▸ **Task**
Restate word for word the entries below, starting at the line with "Given: Follow @ImranKhanPTI" and ending at the line with "the 'Manufacturing Number'". Keep both end lines and omit the pictures.
*** Opening Information ***
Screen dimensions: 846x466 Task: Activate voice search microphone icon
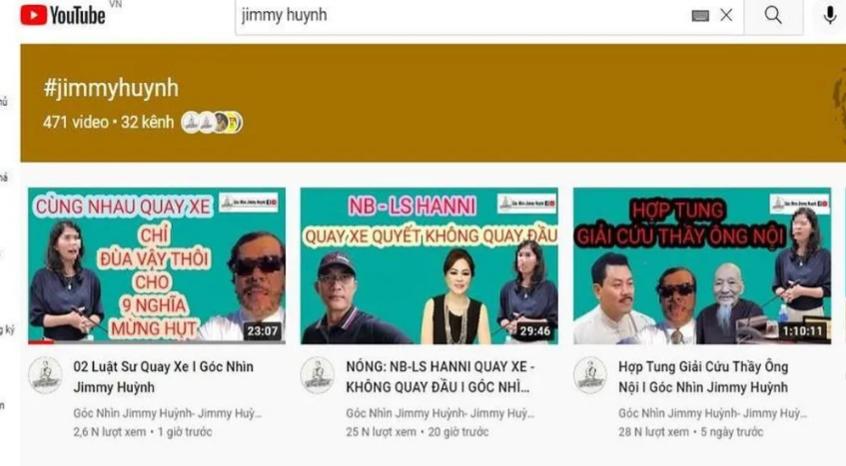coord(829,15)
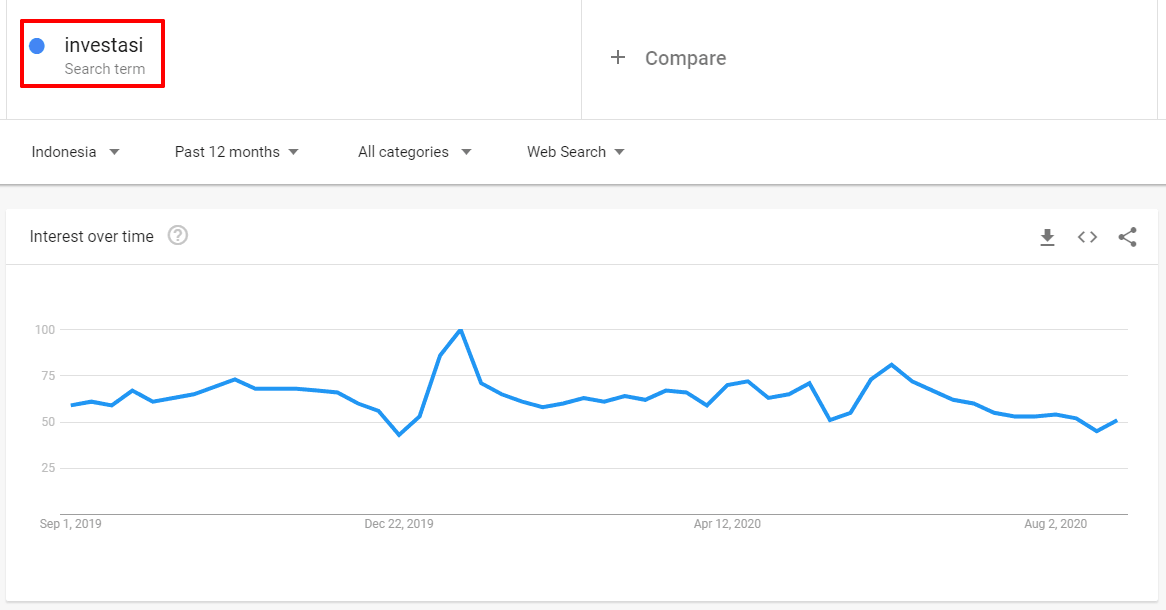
*** Closing Information ***
*** Opening Information ***
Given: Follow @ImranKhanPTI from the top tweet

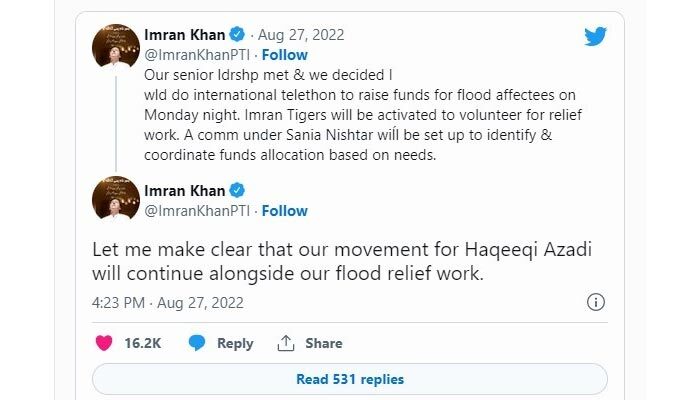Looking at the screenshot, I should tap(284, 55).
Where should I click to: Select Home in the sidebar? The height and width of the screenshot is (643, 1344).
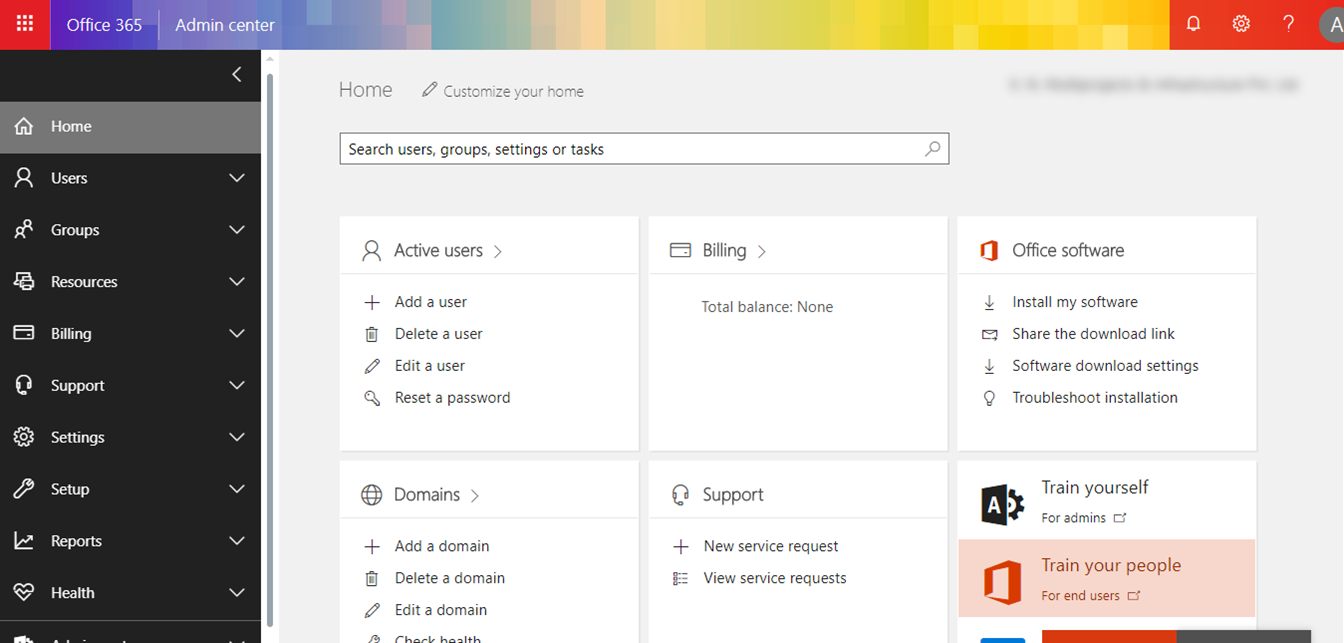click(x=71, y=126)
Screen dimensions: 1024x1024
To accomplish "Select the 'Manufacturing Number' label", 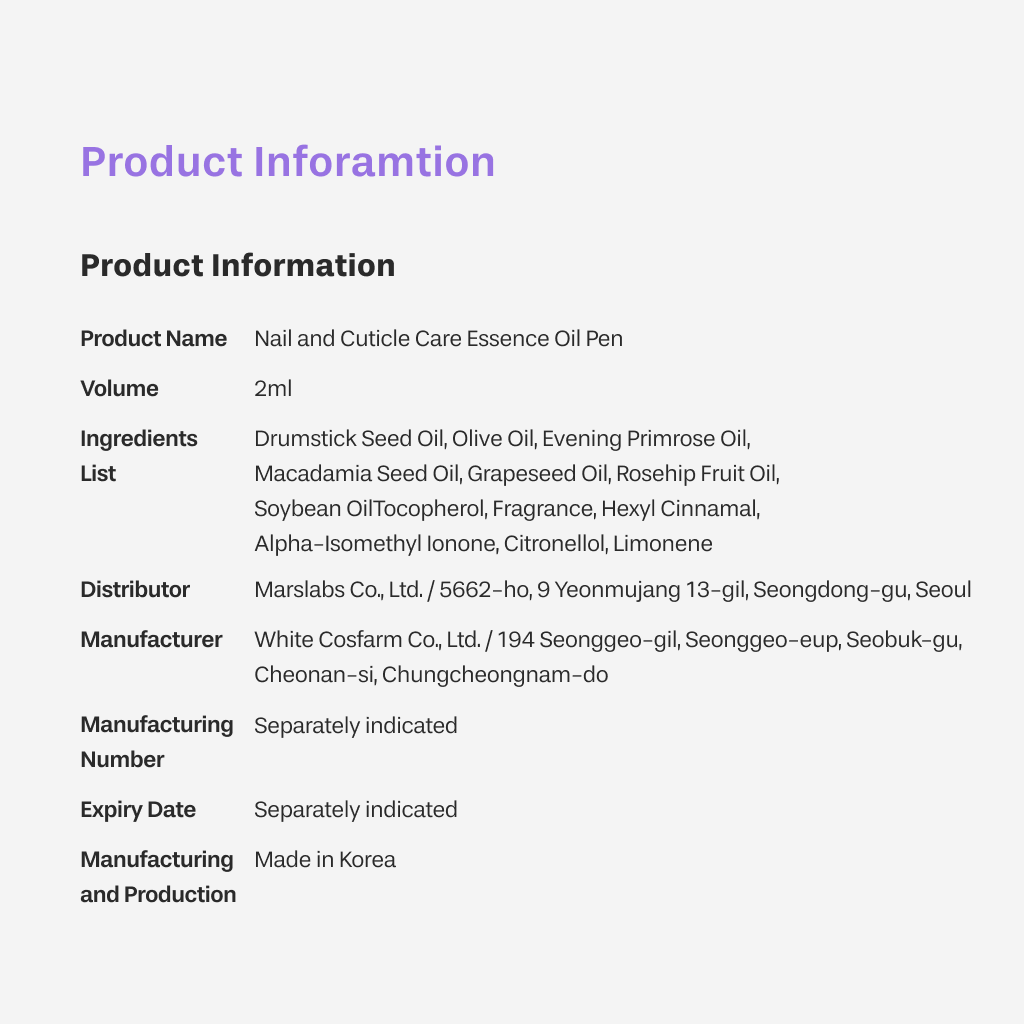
*** Closing Information ***
▸ **Reply**
Given: Follow @ImranKhanPTI from the top tweet

Looking at the screenshot, I should tap(284, 55).
Where should I click to: Select Home in the sidebar? The height and width of the screenshot is (643, 1344).
click(x=71, y=126)
Screen dimensions: 1024x1024
To accomplish "Select the 'Manufacturing Number' label", 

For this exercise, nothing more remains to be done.